The above operation guarantees the atomicity of reading and writing, does not occur dirty data, the repeated election leaders also guarantee the reliability of the service. There's a problem, of course, if the leader fails? At this time zookeeper cluster will repeat the above leader election operation. This also explains why the zookeeper cluster requires odd-numbered servers, 5 servers 2 hang up, the service can run normally, if 6 servers, or only allow 2 server failure, because if 3 hung, the remaining server does not have more than half, So zookeeper himself all hung up, so odd server does not cause server resources waste.
For read operations, zookeeper any server can be directly to the service, with a few other operations, so efficient, and write operations, only when all the server persisted data, zookeeper will update the corresponding data in memory, so it will be much slower than read operation.
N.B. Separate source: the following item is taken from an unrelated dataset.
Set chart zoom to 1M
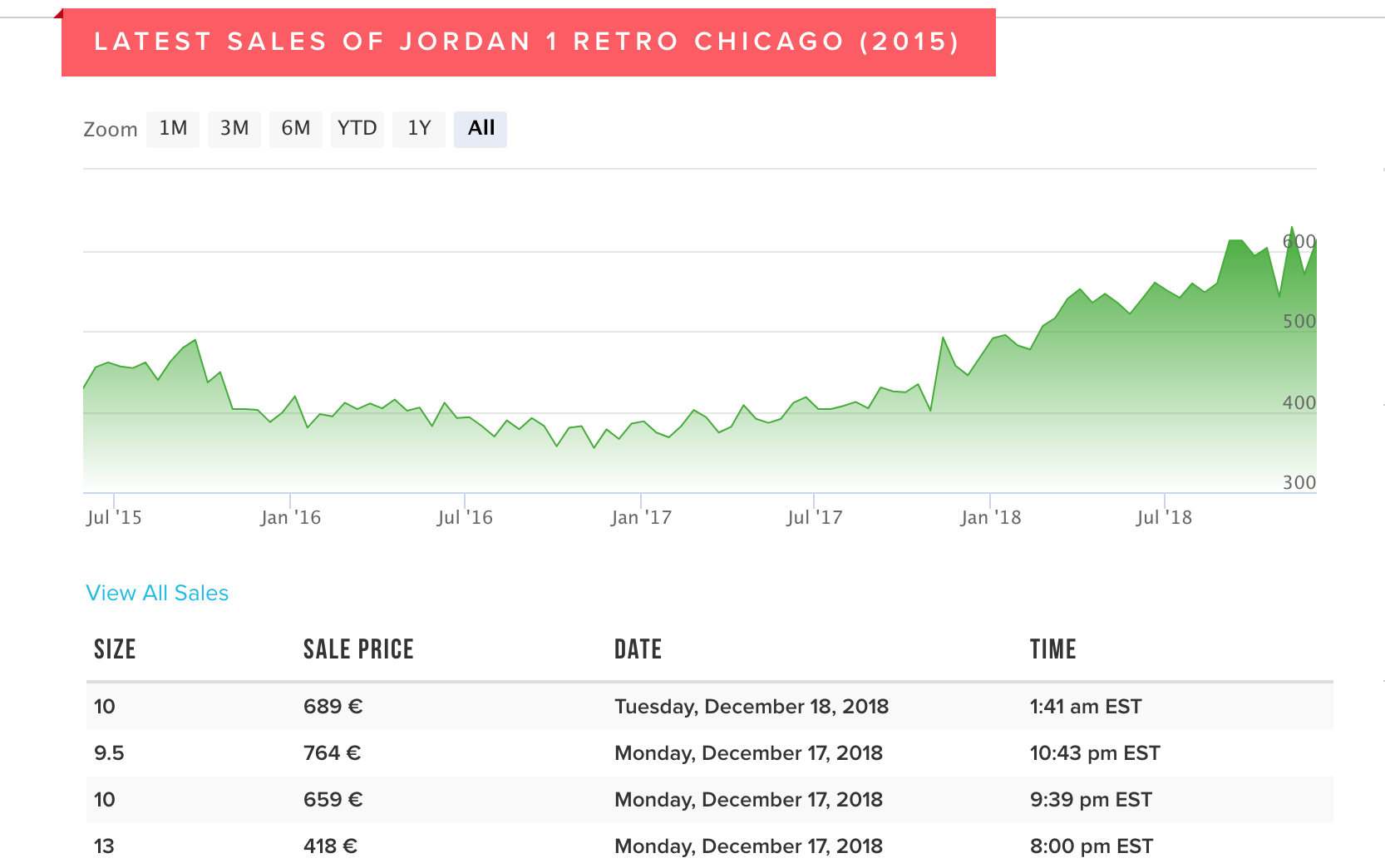Image resolution: width=1385 pixels, height=868 pixels. point(173,129)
The Zookeeper storage data operation is consistent with the UNIX file system path operation, and the memory data storage model is a tree structure, the tree-like node is called Znode,znode is used to store and read the data, the operation of this tree is as follows list:
Action Description Create creates a znode, must have a parent node delete Deletes a znode, cannot have any child nodes Existsznode exists, and queries its metadata getacl,setacl get/ Set a znode Aclgetchildren get a list of child nodes Getdata,setdata get/Set a znode saved data sync synchronizes the Znode view of the client with zookeeper
The configuration information we store is done using these operations, such as when the service provider starts to push its configuration information to the remote call Management component, the component does the creation of the node or sets the operation of the data saved by the Znode, and when the data is saved successfully, Zookeeper will immediately push the information to the service caller, the push work zookeeper can also be completed, zookeeper Znode in some form of change, each znode with an observation mechanism, the observer mechanism will inform the client, This client is the service caller. If the heartbeat mechanism detects that a service provider has failed, zookeeper also modifies the corresponding Znode information, which will also trigger an observation mechanism to notify the service caller of a change.